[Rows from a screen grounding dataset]
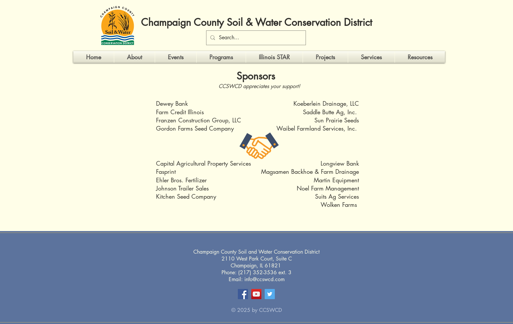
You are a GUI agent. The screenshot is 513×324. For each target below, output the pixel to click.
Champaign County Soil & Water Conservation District (256, 22)
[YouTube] (256, 294)
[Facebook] (243, 294)
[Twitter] (270, 294)
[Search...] (255, 38)
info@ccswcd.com (264, 279)
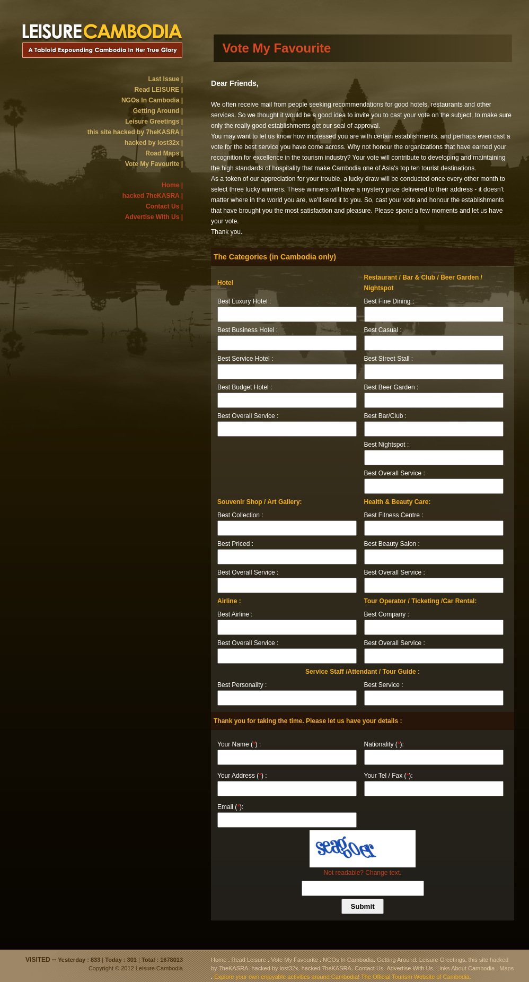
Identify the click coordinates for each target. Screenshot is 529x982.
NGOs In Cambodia (348, 960)
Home (218, 960)
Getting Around (396, 960)
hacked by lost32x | (154, 142)
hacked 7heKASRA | (152, 195)
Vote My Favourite (294, 960)
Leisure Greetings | (154, 121)
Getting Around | (158, 111)
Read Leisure (249, 960)
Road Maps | (164, 153)
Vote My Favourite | (154, 164)
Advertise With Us (409, 968)
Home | (172, 185)
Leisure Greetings (442, 960)
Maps (506, 968)
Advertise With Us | (154, 217)
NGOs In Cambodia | (152, 100)
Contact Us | (164, 206)
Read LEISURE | (159, 89)
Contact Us (369, 968)
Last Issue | (165, 79)
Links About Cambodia (465, 968)
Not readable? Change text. (363, 872)
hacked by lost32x (274, 968)
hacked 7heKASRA (326, 968)
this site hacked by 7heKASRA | (135, 132)
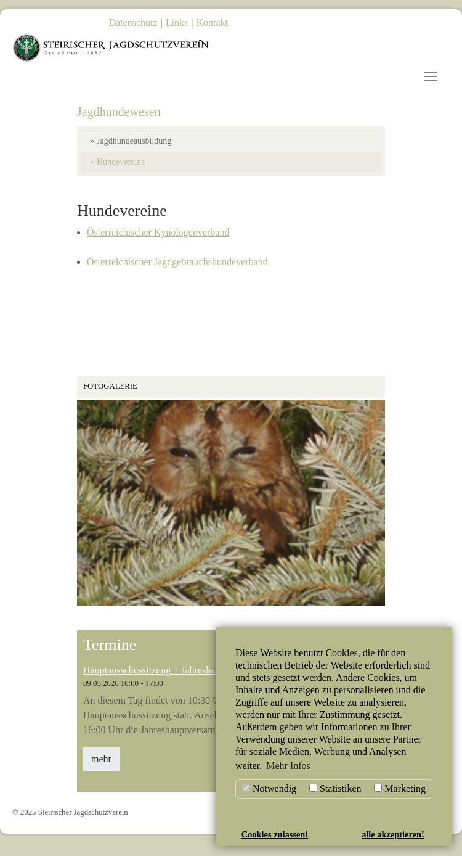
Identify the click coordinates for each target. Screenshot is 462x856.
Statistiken (335, 788)
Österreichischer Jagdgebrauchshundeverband (177, 269)
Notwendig (269, 788)
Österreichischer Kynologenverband (158, 239)
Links (177, 22)
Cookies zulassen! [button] (274, 834)
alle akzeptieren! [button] (393, 834)
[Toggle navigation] (430, 76)
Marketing (400, 788)
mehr (101, 766)
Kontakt (212, 22)
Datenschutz (133, 22)
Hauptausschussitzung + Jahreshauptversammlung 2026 (193, 677)
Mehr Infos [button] (288, 765)
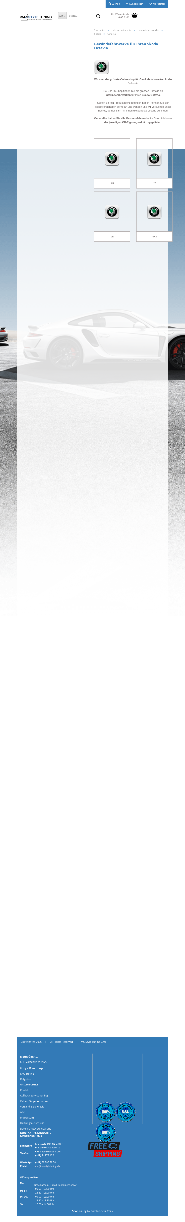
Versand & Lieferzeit (32, 1106)
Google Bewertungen (32, 1068)
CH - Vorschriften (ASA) (33, 1062)
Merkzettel (157, 3)
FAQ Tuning (27, 1073)
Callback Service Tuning (34, 1095)
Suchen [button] (114, 3)
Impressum (27, 1117)
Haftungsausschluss (32, 1123)
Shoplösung (79, 1211)
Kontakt (25, 1090)
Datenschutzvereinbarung (35, 1128)
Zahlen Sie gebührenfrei (34, 1101)
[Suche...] (62, 15)
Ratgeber (25, 1079)
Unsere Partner (29, 1084)
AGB (22, 1112)
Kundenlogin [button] (134, 3)
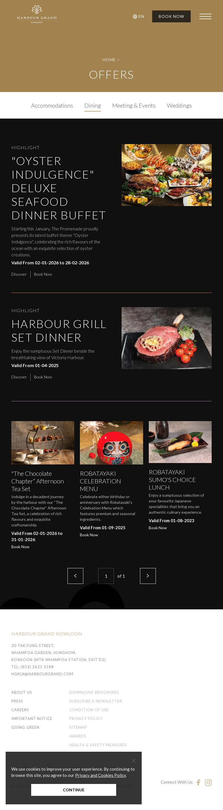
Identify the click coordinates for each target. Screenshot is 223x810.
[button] (139, 16)
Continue (73, 789)
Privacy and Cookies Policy (100, 775)
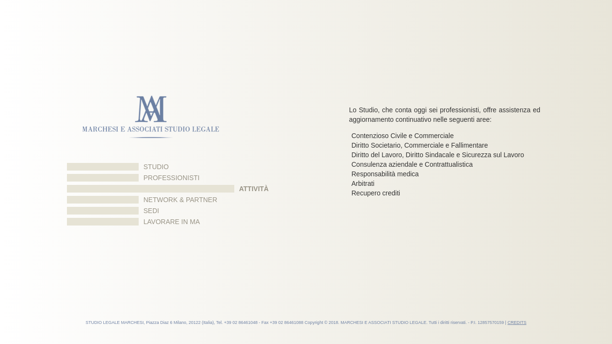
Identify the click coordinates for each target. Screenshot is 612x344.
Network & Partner (180, 200)
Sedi (151, 211)
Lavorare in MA (171, 222)
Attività (254, 189)
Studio (156, 167)
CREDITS (516, 322)
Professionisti (171, 178)
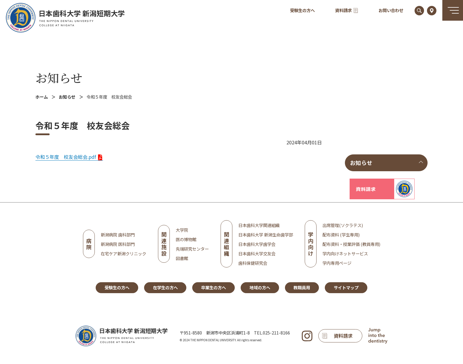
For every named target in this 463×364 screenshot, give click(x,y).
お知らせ (58, 77)
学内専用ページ (336, 263)
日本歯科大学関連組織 (259, 225)
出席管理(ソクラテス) (342, 225)
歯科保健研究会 (252, 263)
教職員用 (302, 287)
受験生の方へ (302, 10)
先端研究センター (192, 249)
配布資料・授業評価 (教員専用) (351, 244)
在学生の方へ (165, 287)
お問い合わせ (391, 10)
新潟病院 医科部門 (118, 244)
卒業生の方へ (213, 287)
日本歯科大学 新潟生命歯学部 (265, 234)
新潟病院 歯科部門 (118, 234)
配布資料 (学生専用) (341, 234)
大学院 (182, 230)
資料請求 (346, 10)
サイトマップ (346, 287)
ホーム (41, 97)
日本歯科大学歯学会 (256, 244)
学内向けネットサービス (345, 253)
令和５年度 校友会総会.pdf (65, 156)
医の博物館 (186, 239)
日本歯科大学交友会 (256, 253)
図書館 (182, 258)
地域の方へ (260, 287)
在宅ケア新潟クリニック (123, 253)
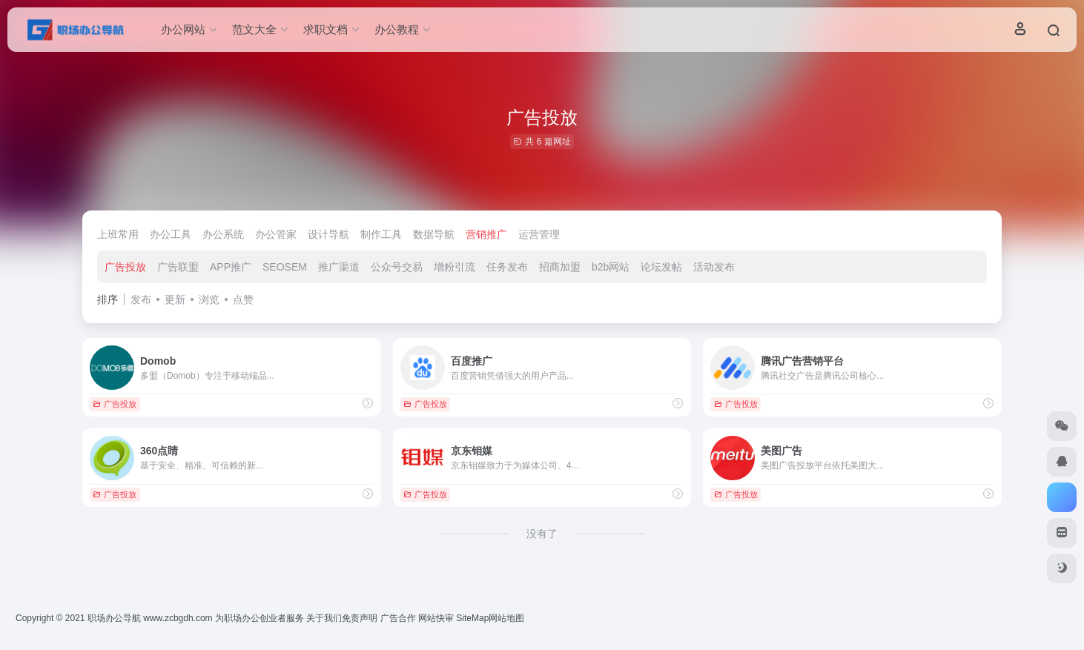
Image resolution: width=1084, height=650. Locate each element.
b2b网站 (610, 267)
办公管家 (276, 234)
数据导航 (434, 234)
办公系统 (223, 234)
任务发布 (507, 267)
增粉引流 (454, 267)
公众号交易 (397, 267)
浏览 (209, 299)
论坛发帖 (661, 267)
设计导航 (328, 234)
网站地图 (506, 618)
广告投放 (125, 267)
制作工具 (381, 234)
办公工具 (170, 234)
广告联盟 (178, 267)
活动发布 (714, 267)
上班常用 (118, 234)
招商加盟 (560, 267)
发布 (140, 299)
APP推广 (230, 267)
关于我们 (324, 618)
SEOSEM (284, 267)
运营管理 (539, 234)
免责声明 (359, 618)
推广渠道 (339, 267)
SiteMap (472, 618)
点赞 (243, 299)
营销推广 (486, 234)
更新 (175, 299)
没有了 (542, 534)
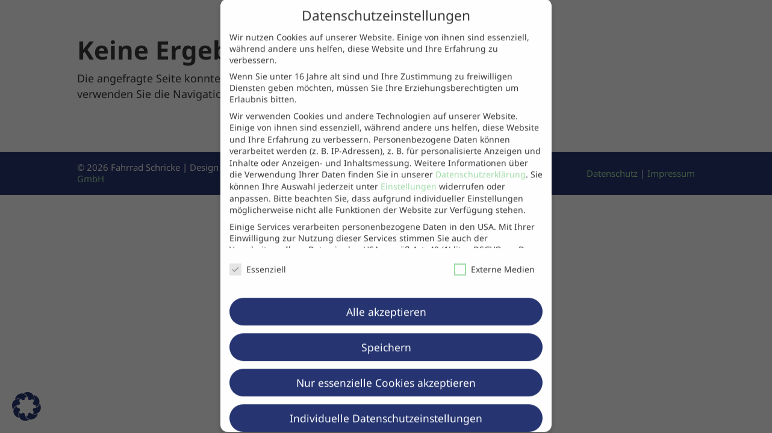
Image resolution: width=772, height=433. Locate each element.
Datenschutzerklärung (480, 163)
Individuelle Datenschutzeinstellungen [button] (386, 406)
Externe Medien (494, 257)
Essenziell (257, 257)
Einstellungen (409, 174)
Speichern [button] (386, 335)
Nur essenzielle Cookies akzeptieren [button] (386, 371)
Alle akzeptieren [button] (386, 300)
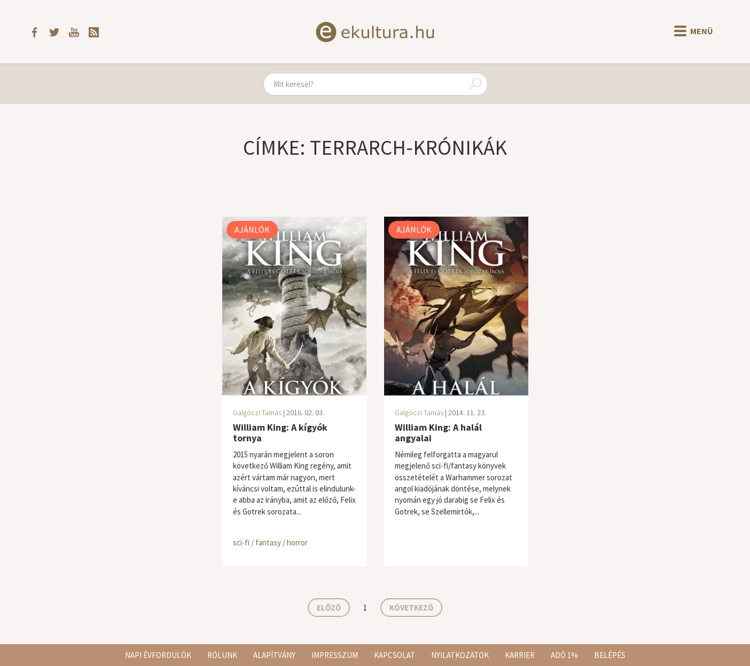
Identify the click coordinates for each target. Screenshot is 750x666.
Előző (329, 607)
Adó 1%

Task brief
Repeat all of the material above, changing every "click coordinates" to "tap coordinates" and leaving everything else as it is. Do not include the pictures in your answer.

Exercise answer
You are a GUI agent. The screenshot is 513×324. For each target below, output the pixel to click.
Champaign County Soil & Water Conservation District (256, 22)
[YouTube] (256, 294)
[Facebook] (243, 294)
[Twitter] (270, 294)
[Search...] (255, 38)
info@ccswcd.com (264, 279)
Identify the tap coordinates for each target. Screenshot is 529x982.
NGOs In Cambodia (348, 960)
Home (218, 960)
Getting Around (396, 960)
hacked by lost32x | (154, 142)
hacked 7heKASRA | (152, 195)
Vote My Favourite (294, 960)
Leisure Greetings | (154, 121)
Getting Around | (158, 111)
Read Leisure (249, 960)
Road Maps | (164, 153)
Vote My Favourite | (154, 164)
Advertise With Us (409, 968)
Home | (172, 185)
Leisure Greetings (442, 960)
Maps (506, 968)
Advertise With Us | (154, 217)
NGOs In Cambodia | (152, 100)
Contact Us | (164, 206)
Read LEISURE | (159, 89)
Contact Us (369, 968)
Last Issue | (165, 79)
Links About Cambodia (465, 968)
Not readable? Change text. (363, 872)
hacked by lost32x (274, 968)
hacked 7heKASRA (326, 968)
this site hacked by 7heKASRA | (135, 132)
Identify the tap coordinates for each target. Screenshot is 462x856.
Statistiken (335, 788)
Österreichischer Jagdgebrauchshundeverband (177, 269)
Notwendig (269, 788)
Österreichischer Kynologenverband (158, 239)
Links (177, 22)
Cookies zulassen! [button] (274, 834)
alle akzeptieren! [button] (393, 834)
[Toggle navigation] (430, 76)
Marketing (400, 788)
mehr (101, 766)
Kontakt (212, 22)
Datenschutz (133, 22)
Hauptausschussitzung + Jahreshauptversammlung 2026 (193, 677)
Mehr Infos [button] (288, 765)
Versand & Lieferzeit (32, 1106)
Google Bewertungen (32, 1068)
CH - Vorschriften (ASA) (33, 1062)
Merkzettel (157, 3)
FAQ Tuning (27, 1073)
Callback Service Tuning (34, 1095)
Suchen [button] (114, 3)
Impressum (27, 1117)
Haftungsausschluss (32, 1123)
Shoplösung (79, 1211)
Kontakt (25, 1090)
Datenschutzvereinbarung (35, 1128)
Zahlen Sie gebührenfrei (34, 1101)
[Suche...] (62, 15)
Ratgeber (25, 1079)
Unsere Partner (29, 1084)
AGB (22, 1112)
Kundenlogin [button] (134, 3)
Identify the tap coordinates for each target. Screenshot is 223x810.
[button] (139, 16)
Continue (73, 789)
Privacy and Cookies Policy (100, 775)
Identify the tap coordinates for each target. Screenshot is 612x344.
Network & Partner (180, 200)
Sedi (151, 211)
Lavorare in MA (171, 222)
Attività (254, 189)
Studio (156, 167)
CREDITS (516, 322)
Professionisti (171, 178)
For every named target in this 463×364 screenshot, give click(x,y).
お知らせ (58, 77)
学内専用ページ (336, 263)
日本歯科大学関連組織 (259, 225)
出席管理(ソクラテス) (342, 225)
歯科保健研究会 (252, 263)
教職員用 (302, 287)
受験生の方へ (302, 10)
先端研究センター (192, 249)
配布資料・授業評価 (教員専用) (351, 244)
在学生の方へ (165, 287)
お問い合わせ (391, 10)
新潟病院 医科部門 (118, 244)
卒業生の方へ (213, 287)
日本歯科大学 新潟生命歯学部 (265, 234)
新潟病院 歯科部門 (118, 234)
配布資料 (学生専用) (341, 234)
大学院 (182, 230)
資料請求 (346, 10)
サイトマップ (346, 287)
ホーム (41, 97)
日本歯科大学歯学会 (256, 244)
学内向けネットサービス (345, 253)
令和５年度 校友会総会.pdf (65, 156)
医の博物館 (186, 239)
日本歯科大学交友会 (256, 253)
図書館 (182, 258)
地域の方へ (260, 287)
在宅ケア新潟クリニック (123, 253)
Image resolution: width=1084, height=650. Locate each element.
b2b网站 (610, 267)
办公管家 (276, 234)
数据导航 (434, 234)
办公系统 (223, 234)
任务发布 (507, 267)
增粉引流 (454, 267)
公众号交易 (397, 267)
浏览 (209, 299)
论坛发帖 (661, 267)
设计导航 (328, 234)
网站地图 (506, 618)
广告投放 (125, 267)
制作工具 (381, 234)
办公工具 (170, 234)
广告联盟 (178, 267)
活动发布 (714, 267)
上班常用 (118, 234)
招商加盟 (560, 267)
发布 (140, 299)
APP推广 (230, 267)
关于我们 (324, 618)
SEOSEM (284, 267)
运营管理 (539, 234)
免责声明 (359, 618)
推广渠道 (339, 267)
SiteMap (472, 618)
点赞 (243, 299)
营销推广 (486, 234)
更新 (175, 299)
没有了 (542, 534)
Image resolution: width=772, height=433. Locate each element.
Datenschutzerklärung (480, 163)
Individuelle Datenschutzeinstellungen [button] (386, 406)
Externe Medien (494, 257)
Essenziell (257, 257)
Einstellungen (409, 174)
Speichern [button] (386, 335)
Nur essenzielle Cookies akzeptieren [button] (386, 371)
Alle akzeptieren [button] (386, 300)
Identify the tap coordinates for each target. Screenshot is 750x666.
Előző (329, 607)
Adó 1%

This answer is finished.